Wait till the yield makes sense (near the cost of funds) and the Debt is 3 to 5x DTI or so. The lower the DTI, the safer.
Yes every massive BOOM, busts. Completely.
Yes and GDP/productivity is the only thing that allows you to increase the volume of debt once interest rates hit zero. Ie by increasing wages. We can drop rates to zero again while we are in a GDP per capita recession by this doesn’t solve anything - it just makes our future/current predicament even worse. Too much private debt relative to income means the future is bad for the country.
Aren’t you always saying planning rules are all to blame?
Actually there’s a number of factors at play.
Personally I think the cost and availability of debt is by far the biggest factor - as you say above.
I would have said planning rules 15 years ago (pre- Auckland Unitary Plan)
Hi FH, How big is your rental portfolio?
Let you know a little on my previous housing situations:
I have been: Owner Occupier, Boarder, Landlord (not fully my choice) and Renter.
Currently, a happy home owner, with low debt and diversified investments. Not really into Rentierism.
How many rentals do you own, again, Flying High?
Tbh I swear you said you sold your property, maybe a year ago. Does "not really into rentierism" mean not in a big way
I have a rental and am a tenant, I've made no secret of that Crazy Horse I mean nz gecko. My tenant may also have a rental and his tenant also may own a rental. That way we can all be renters as well as home owners, best/worst of both worlds depending on your view
No, Never said I sold property a year ago. You will not find such a statement. Not sure where this was dreamed up from?
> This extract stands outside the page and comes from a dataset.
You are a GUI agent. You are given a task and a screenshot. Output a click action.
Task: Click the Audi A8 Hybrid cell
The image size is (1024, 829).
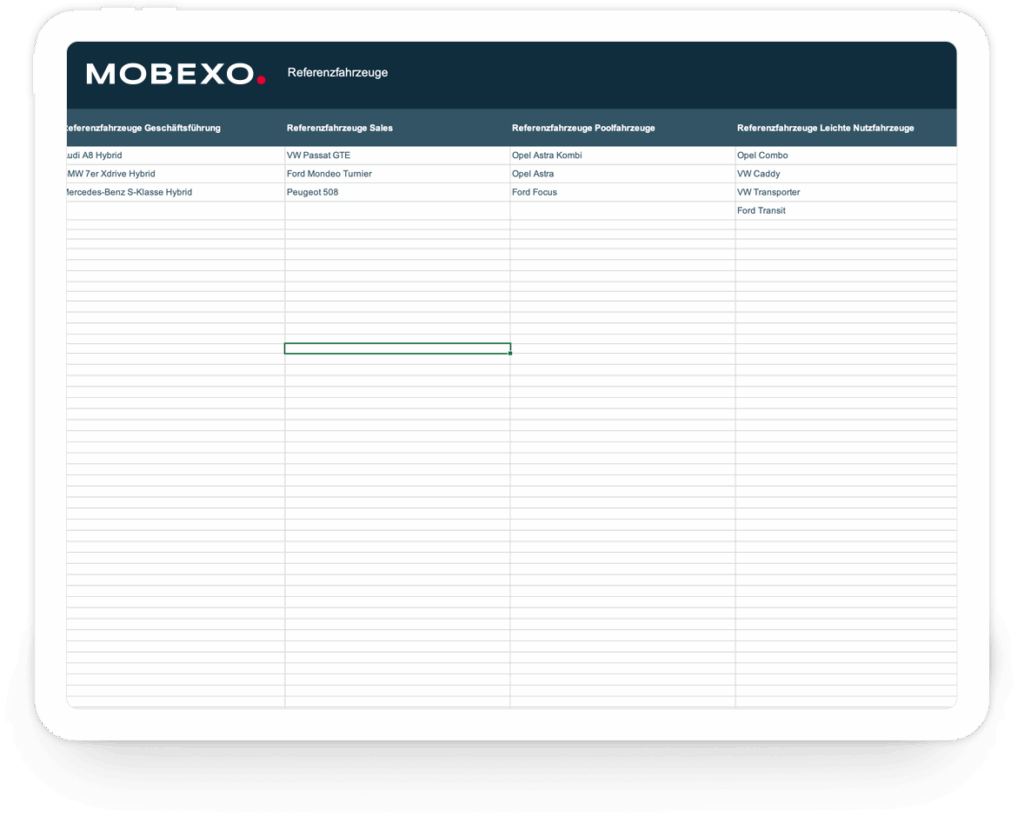click(95, 156)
Please substantiate your claim?
Glad to hear you put me in the great company of the Horsey one.
I may again reluctantly be a landlord in the future passage of time, nothing can be ruled out in life, as you know.
- Yet it's not generally for me, as I prefer other "productive" investments that do not enjoy extracting from the poorest NZers.
Just not my thing.
Does FH enjoy the extractive economy of Rentierism?
"That's up some $1.323 billion from April and was the largest monthly increase reported since April 2022."
Quick maths: $1.323 billion / $700k mortgage on a new house = 1,890 new houses in May.
Sure, we can quibble about how much a new mortgage on a new house is, but there's not really much going on here is there? Or is there?
Even before the covid boom Auckland on its own was averaging just under 1,000 per month. Nationally it was about double that. It'll slip back from the records set recently in the next couple of years but it's unlikely to slip much below pre-2019 levels. Building the right thing in the right place is still a profitable activity.